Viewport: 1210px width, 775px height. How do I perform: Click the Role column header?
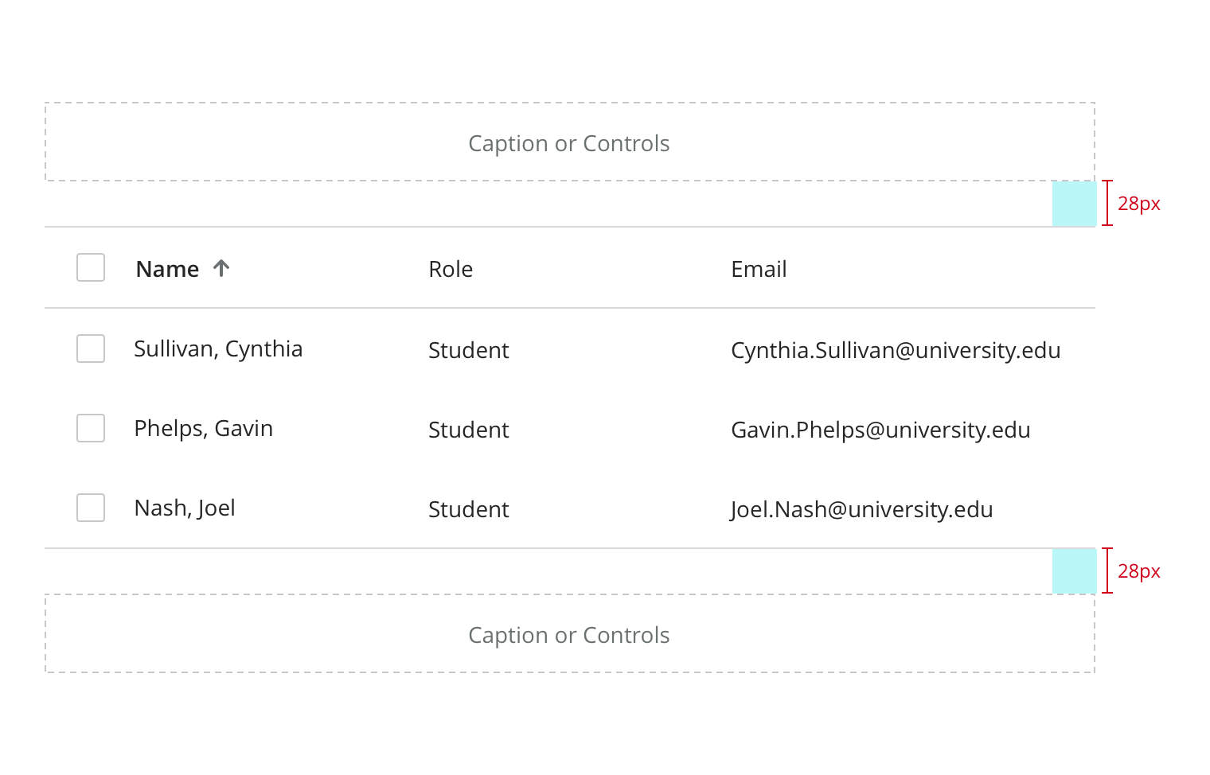[x=451, y=269]
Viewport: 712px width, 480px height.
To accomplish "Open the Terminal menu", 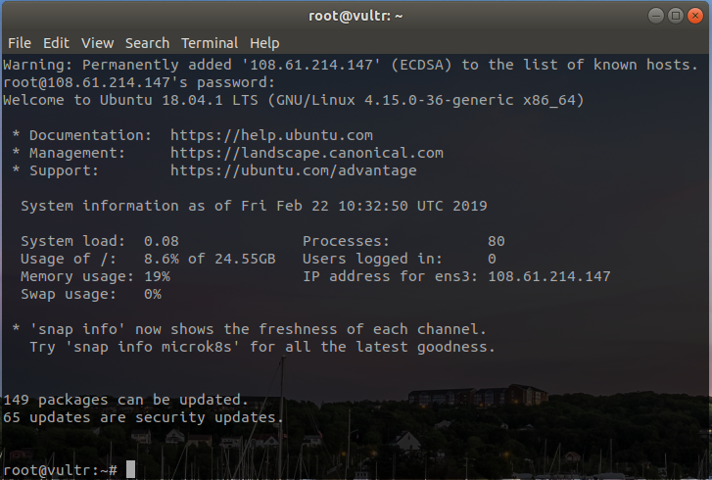I will click(x=210, y=43).
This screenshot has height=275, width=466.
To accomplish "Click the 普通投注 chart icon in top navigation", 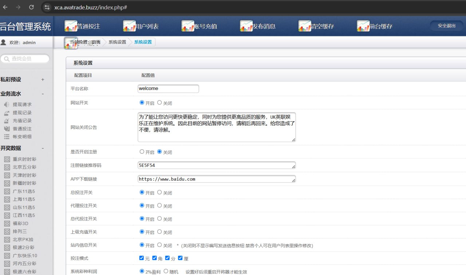I will click(71, 26).
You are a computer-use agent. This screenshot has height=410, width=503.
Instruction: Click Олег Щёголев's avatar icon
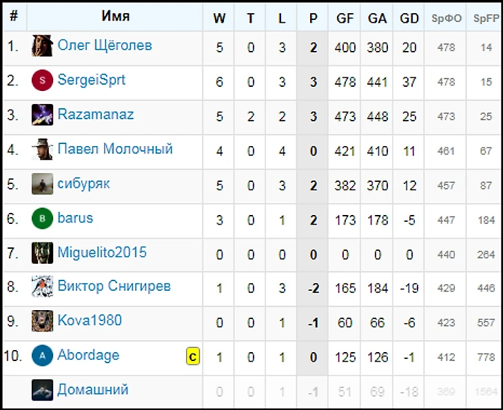click(x=42, y=47)
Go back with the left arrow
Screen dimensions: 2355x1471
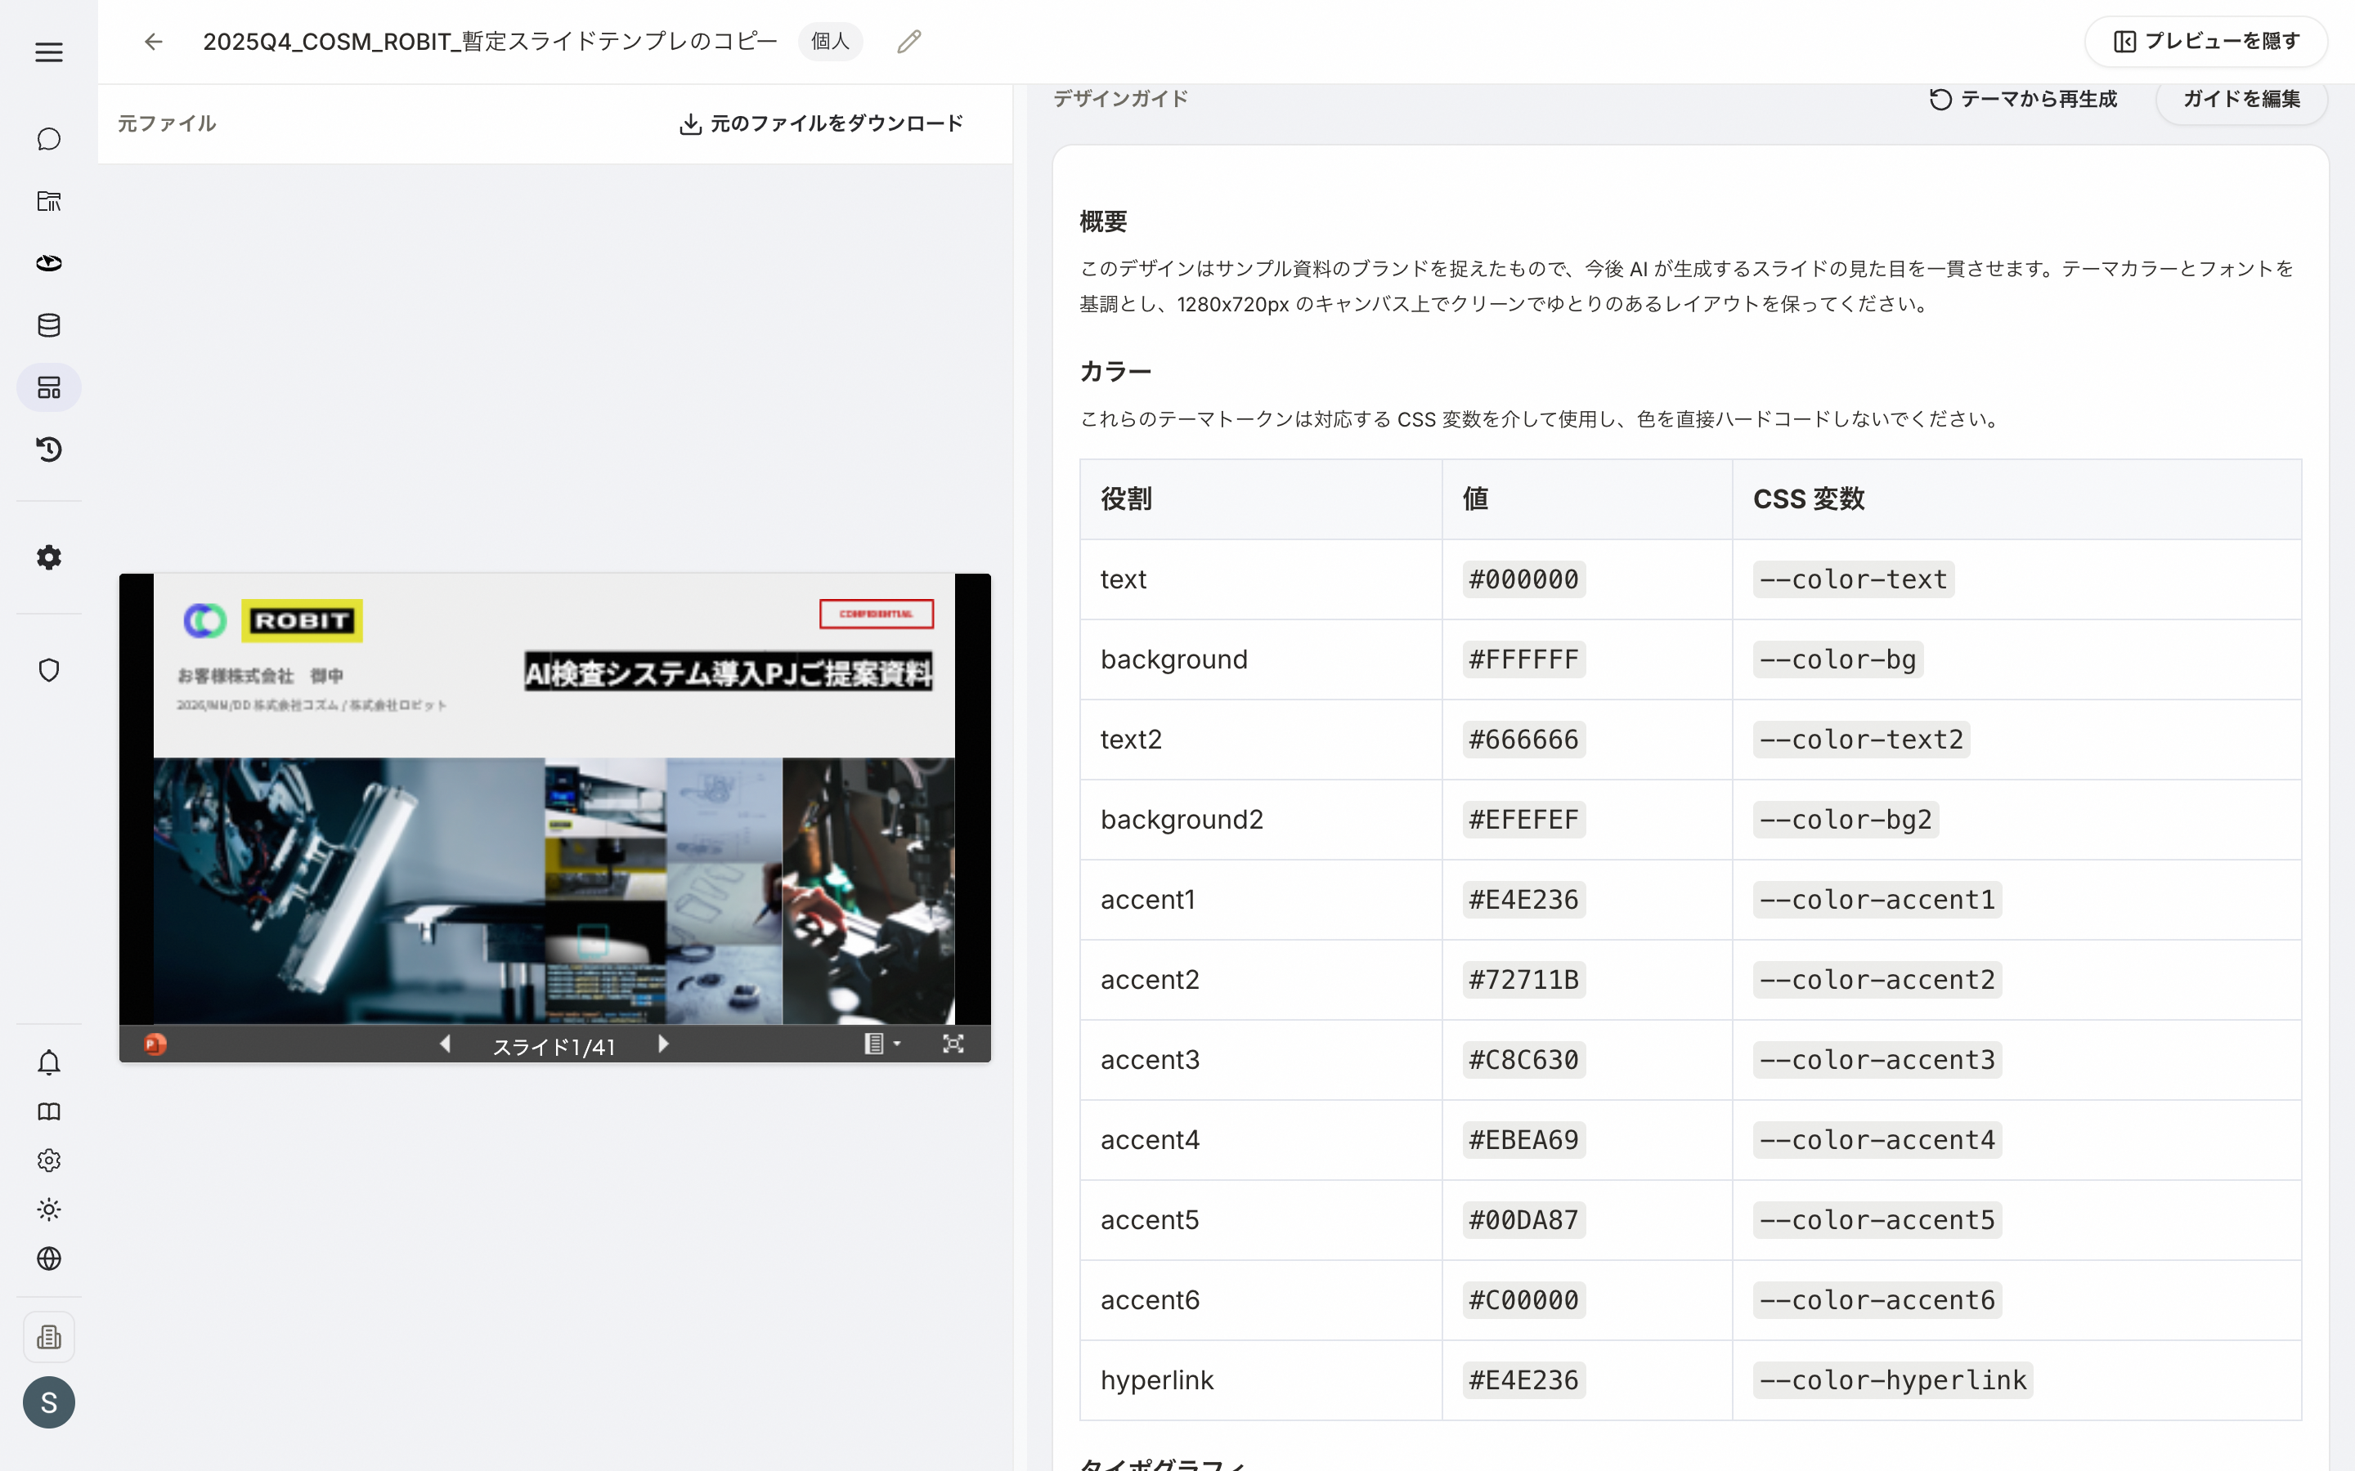click(154, 42)
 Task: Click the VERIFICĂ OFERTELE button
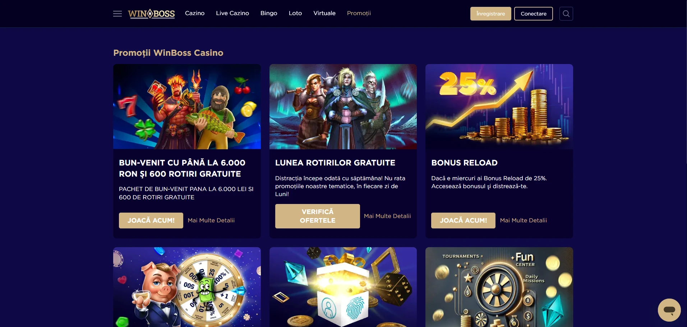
────
SHORT EXERCISE:
Reproduce everything from the line containing "Go back with the left arrow" down to the end of the records, with "Screen dimensions" replaced by "Display size" and nothing else altered. Leave the pictures out of your answer.

TASK SOLUTION:
Go back with the left arrow
Display size: 2355x1471
click(154, 42)
 Task: Click the VERIFICĂ OFERTELE button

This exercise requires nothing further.